Question about the scent of deer interdigital glands

Frank asked:

How long do you think the scent of the interdigital gland lasts after the hoof has been removed from the deer. I ask this because the last few training tracks I have done for my 5 month old Majestic hound consist of taking a deer leg on a stick and making a track and leaving the other deer leg at the end of the track. The pup has found the leg both times but there has not been any other deer tracks in the area. My next training session will be around allot of other deer tracks so would you want fresher legs than say a week old leg to compete with the live legs of the deer in the area. I hope your season is going well and thank you for your book it has really help me train my dog.

John replied:

I think that it makes a difference as to how you handle the deer hoof. I use a set of deer feet in tracking shoes over a month or more, on four or five different half mile tracks.

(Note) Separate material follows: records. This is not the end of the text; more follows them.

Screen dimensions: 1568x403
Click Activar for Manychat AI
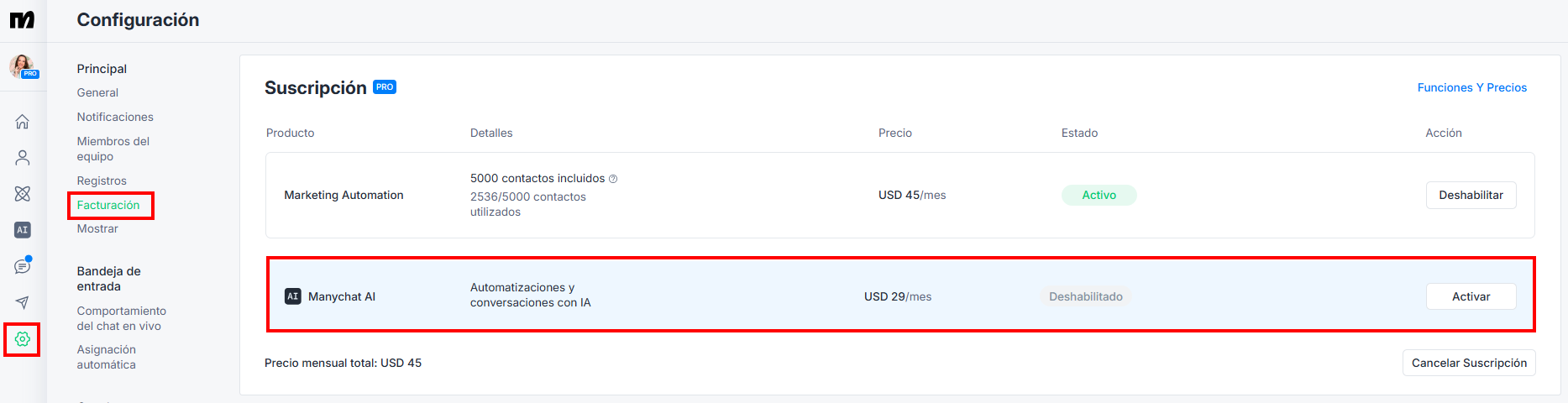coord(1471,296)
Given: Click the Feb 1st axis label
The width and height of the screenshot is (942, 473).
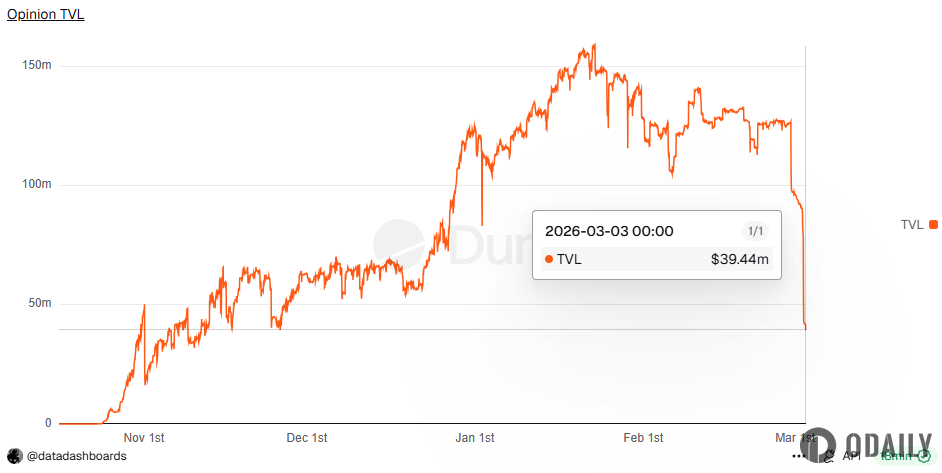Looking at the screenshot, I should coord(643,438).
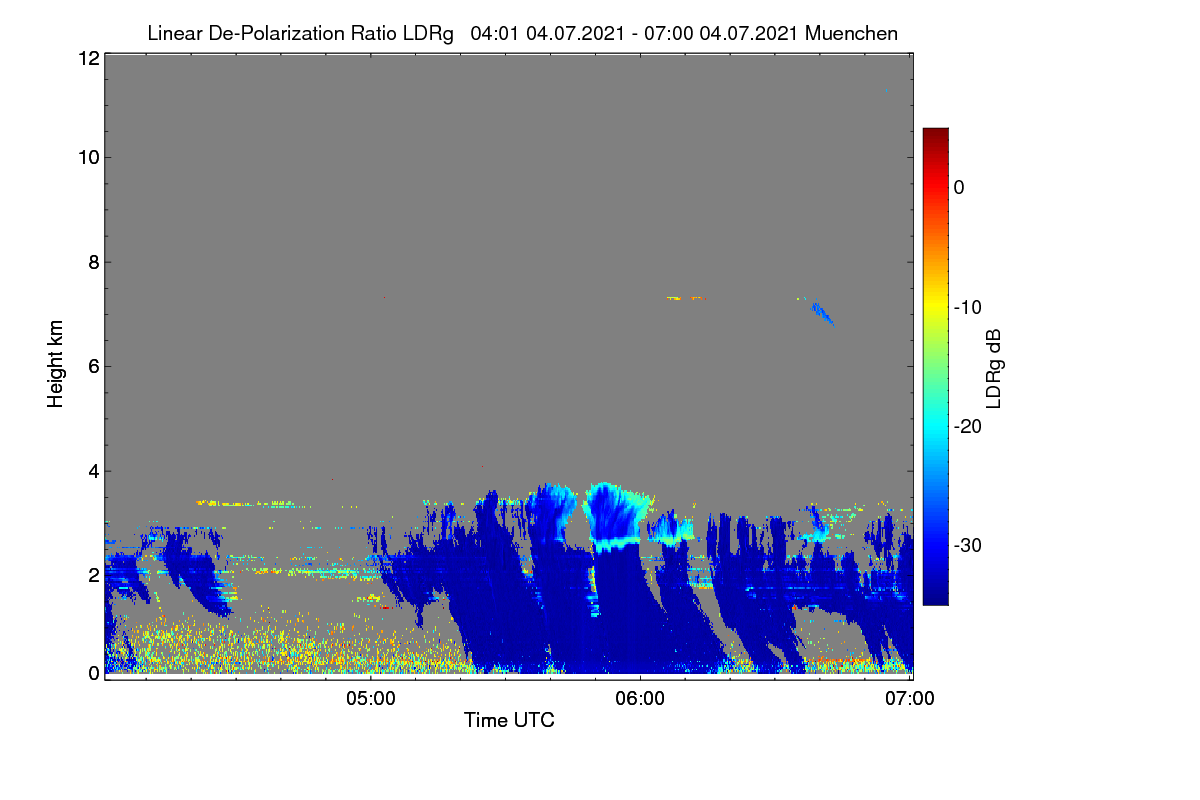Click the small blue echo near 7 km
1200x800 pixels.
click(822, 313)
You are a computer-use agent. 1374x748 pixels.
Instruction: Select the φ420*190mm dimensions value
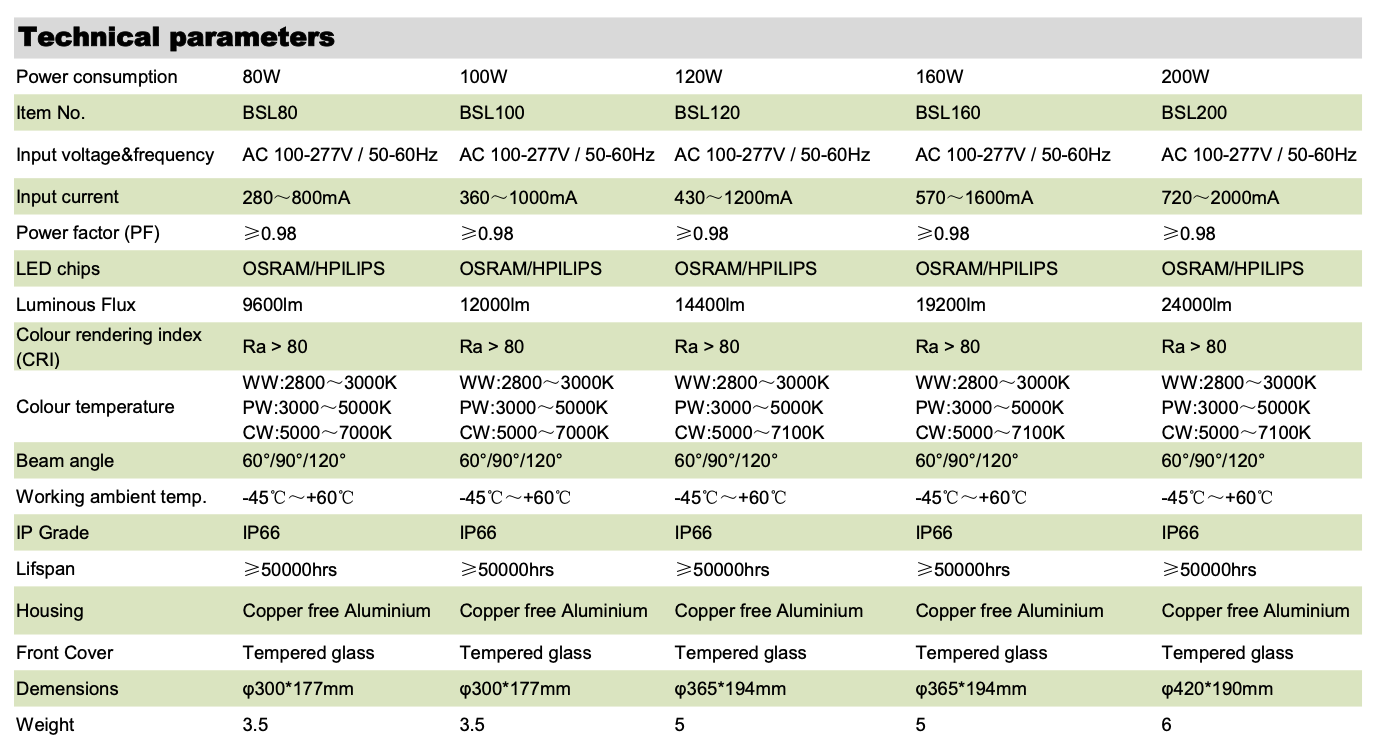1217,689
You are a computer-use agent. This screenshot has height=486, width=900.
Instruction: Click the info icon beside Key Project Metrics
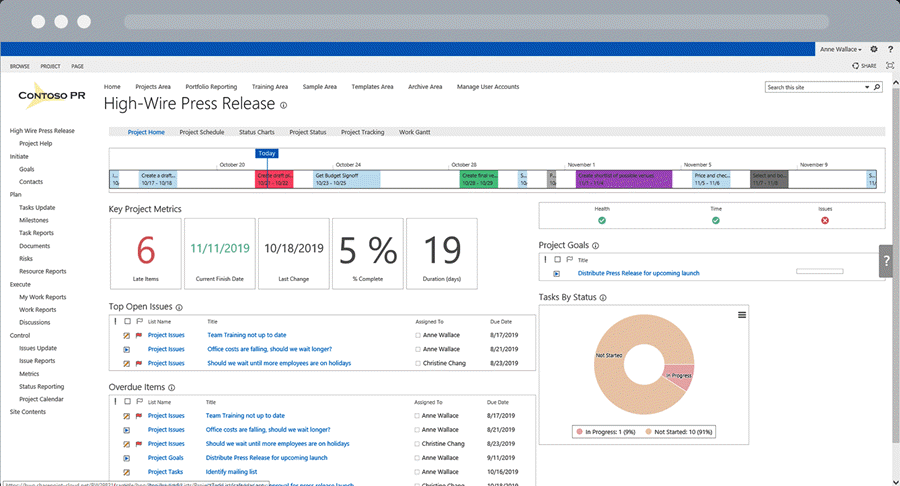coord(189,209)
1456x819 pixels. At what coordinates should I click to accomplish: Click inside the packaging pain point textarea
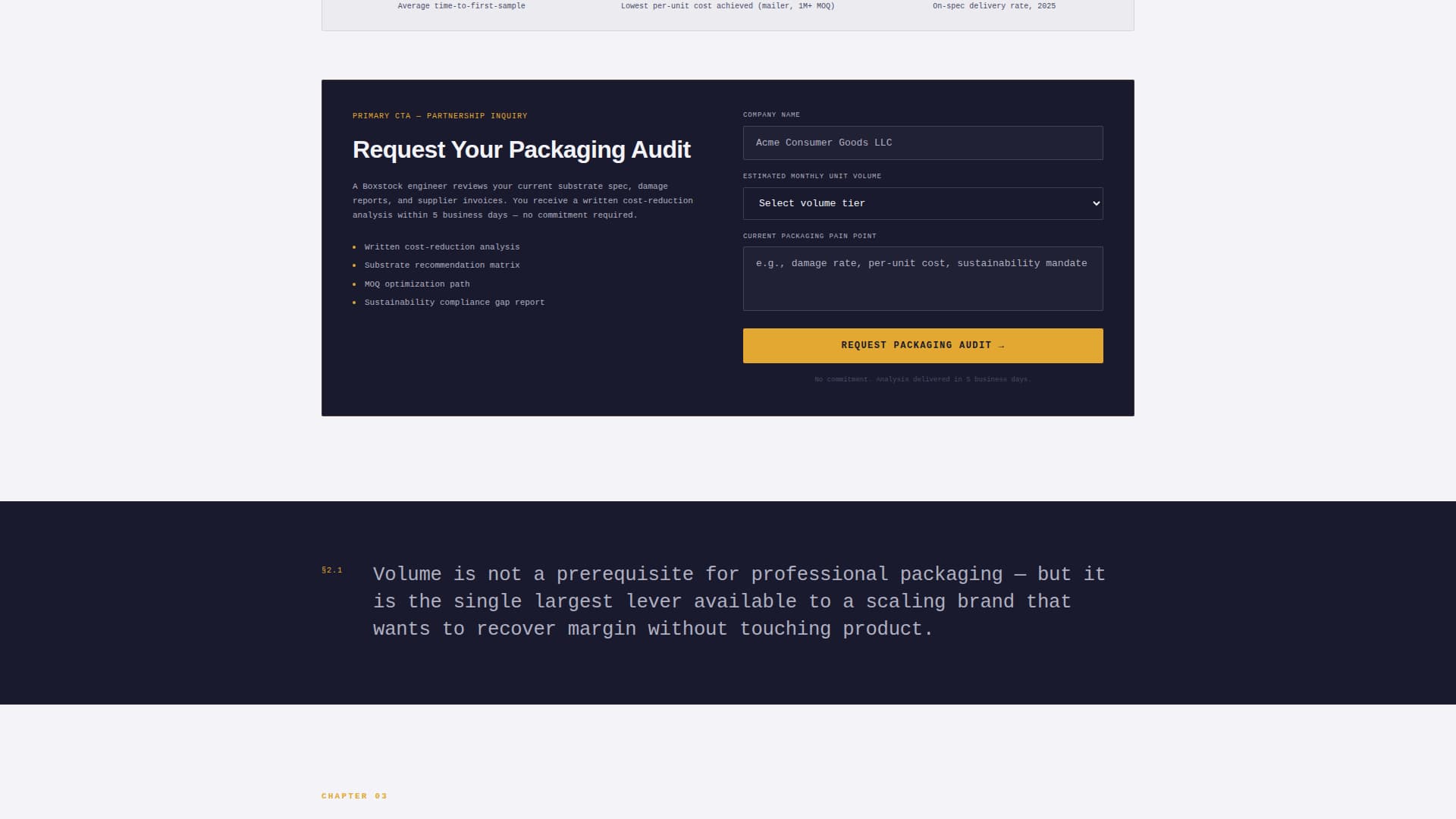tap(923, 279)
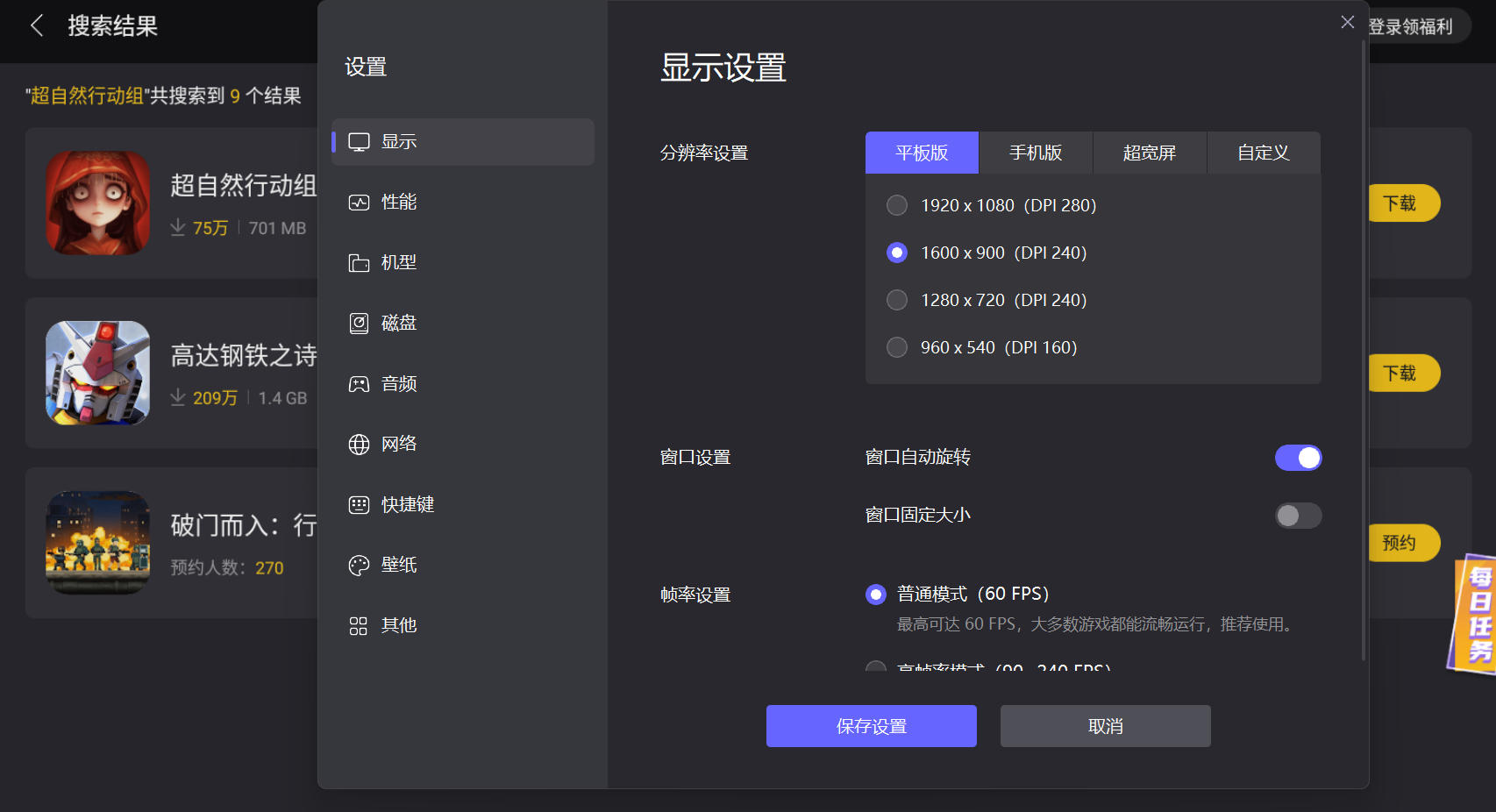Open Wallpaper (壁纸) palette icon
1496x812 pixels.
click(359, 566)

In between tracks I store the tracking shoes, with hoofs attached, in a big plastic garbage bag in my chest freezer, and I suppose that this freezer storage helps to preserve the scent form the interdigital glands. The track itself is something that my dogs can follow after 24 hours. I imagine that a Majestic could do better than that.

On a track made with an aged deer hoof, we really don’t know whether the dog is following the scent of the interdigital gland, or just the smell of the rancid or rotting meat. There is much that we don’t know about what the dog actually perceives, but we do know that tracking shoes, or a deer foot on a stick, are good training devices.